Solving a Physics Problem: Car Drives Off a Cliff

[eliassiguenza]

Homework Statement

A stunt man drives a car at a speed 20m/s off a 30m high cliff. The road leading to the cliff is inclined upward at an angle of 20 degrees.

How far from the base of the cliff does the car land?

What is the car's impact speed?

The Attempt at a Solution

I thought of just doing some old fashion R = V initial ^2 sin 2 alpha/g

since V = dx/dt

dt = dx/V

=30/ Sin alpha

now that I know dt y multiply by v cos alpha to then add it to R.
Apparently I'm wrong, could someone help me?

 

[jhae2.718]

The Attempt at a Solution

I thought of just doing some old fashion R = V initial ^2 sin 2 alpha/g

You are correct; you can use $$r=\frac{v_0^2\sin(2\theta)}{g}$$.

To find the impact velocity, what kinematic equation relates range and time?

Then, what equation gives velocity in y as a function of time?

 

[eliassiguenza]

[/QUOTE]
now that I know dt y multiply by v cos alpha to then add it to R.[/QUOTE]

Sorry I was meant to type and I multiply now, at impact shouldn't be
Vfinal = V initial + 1/2 gt ^2
?


Thanx For Helping! =)

 

[jhae2.718]

now that I know dt y multiply by v cos alpha to then add it to R.

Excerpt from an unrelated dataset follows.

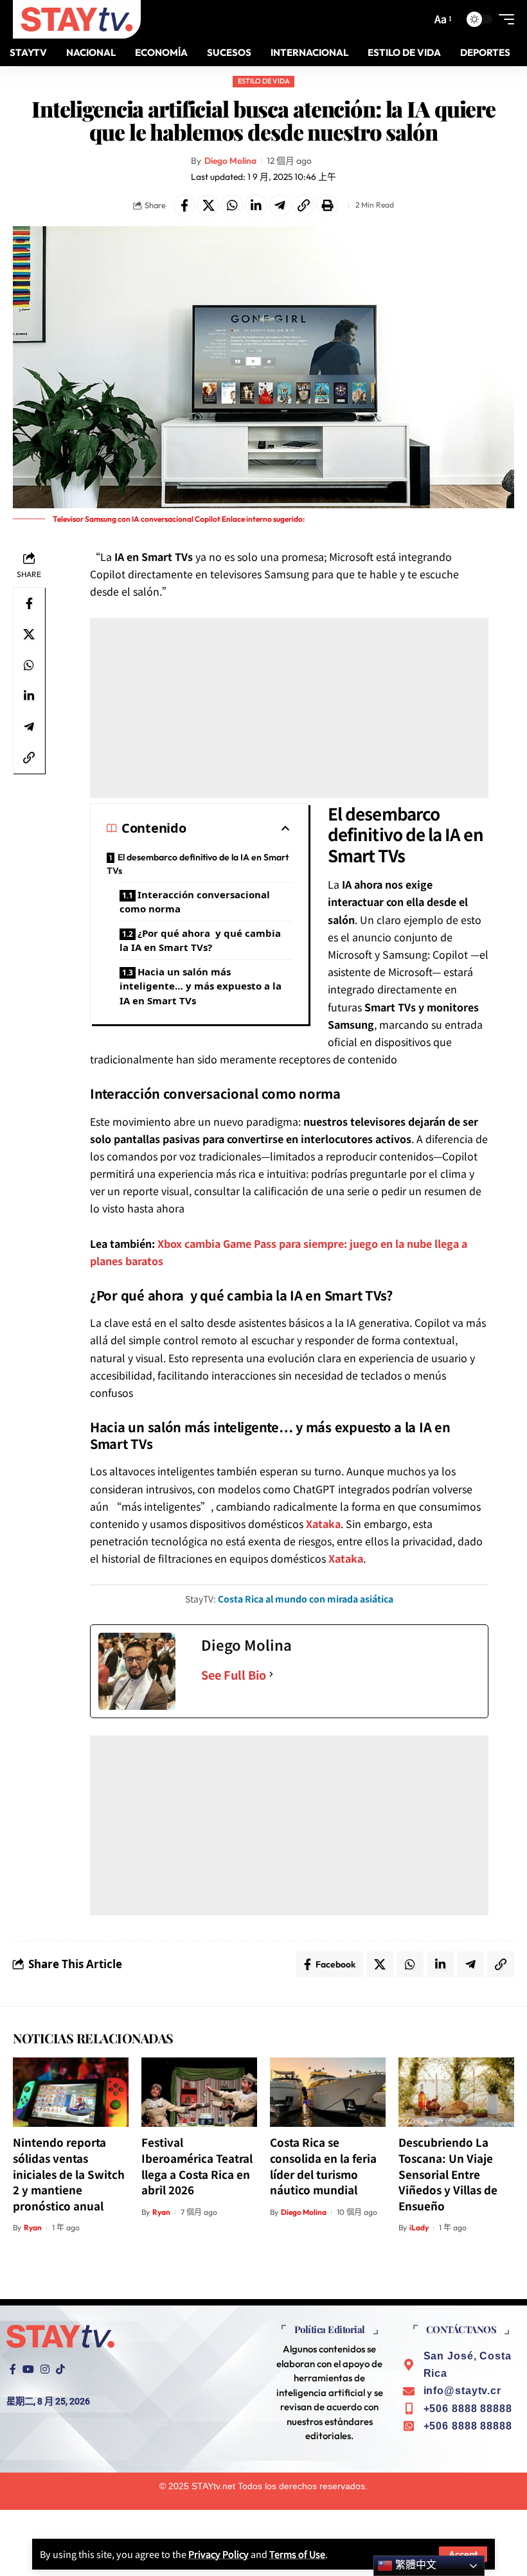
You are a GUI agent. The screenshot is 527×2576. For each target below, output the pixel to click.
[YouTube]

Sorry I was meant to type and I multiply now, at impact shouldn't be
Vfinal = V initial + 1/2 gt ^2
?Thanx For Helping! =)

$$\frac{1}{2}gt^2$$ will give you distance. The equation for velocity as a function of time is $$v(t)=v_0+gt$$, where the sign of g depends on what direction you call positive.

 

[rwisz]

Solving this physics problem involves using the equations of motion to determine the distance and impact speed of the car as it drives off the cliff. To start, we can use the equation d = v0t + (1/2)at^2 to find the distance the car travels in the horizontal direction before reaching the edge of the cliff. In this case, v0 is the initial velocity of the car, which is 20 m/s, and a is the acceleration due to gravity, which is -9.8 m/s^2. We also know that the angle of the road is 20 degrees, so we can use trigonometry to find the vertical component of the car's initial velocity, which is v0y = v0sin(20). This will be the initial velocity in the vertical direction, and we can use it in the equation vf = v0 + at to find the time it takes for the car to reach the edge of the cliff.

Once we have the time, we can use it to find the horizontal distance traveled using the first equation. Then, we can use the equation vf^2 = v0^2 + 2ad to find the impact speed of the car when it reaches the ground. In this equation, vf is the final velocity, which we can find using the initial velocity in the vertical direction and the time we calculated earlier.

Using these equations, we can solve for the distance from the base of the cliff and the impact speed of the car. It is important to always double check your units and make sure they are consistent throughout the calculations. Additionally, it is helpful to draw a diagram and label all known quantities before starting the calculations. This will help to ensure that you are using the correct equations and plugging in the correct values.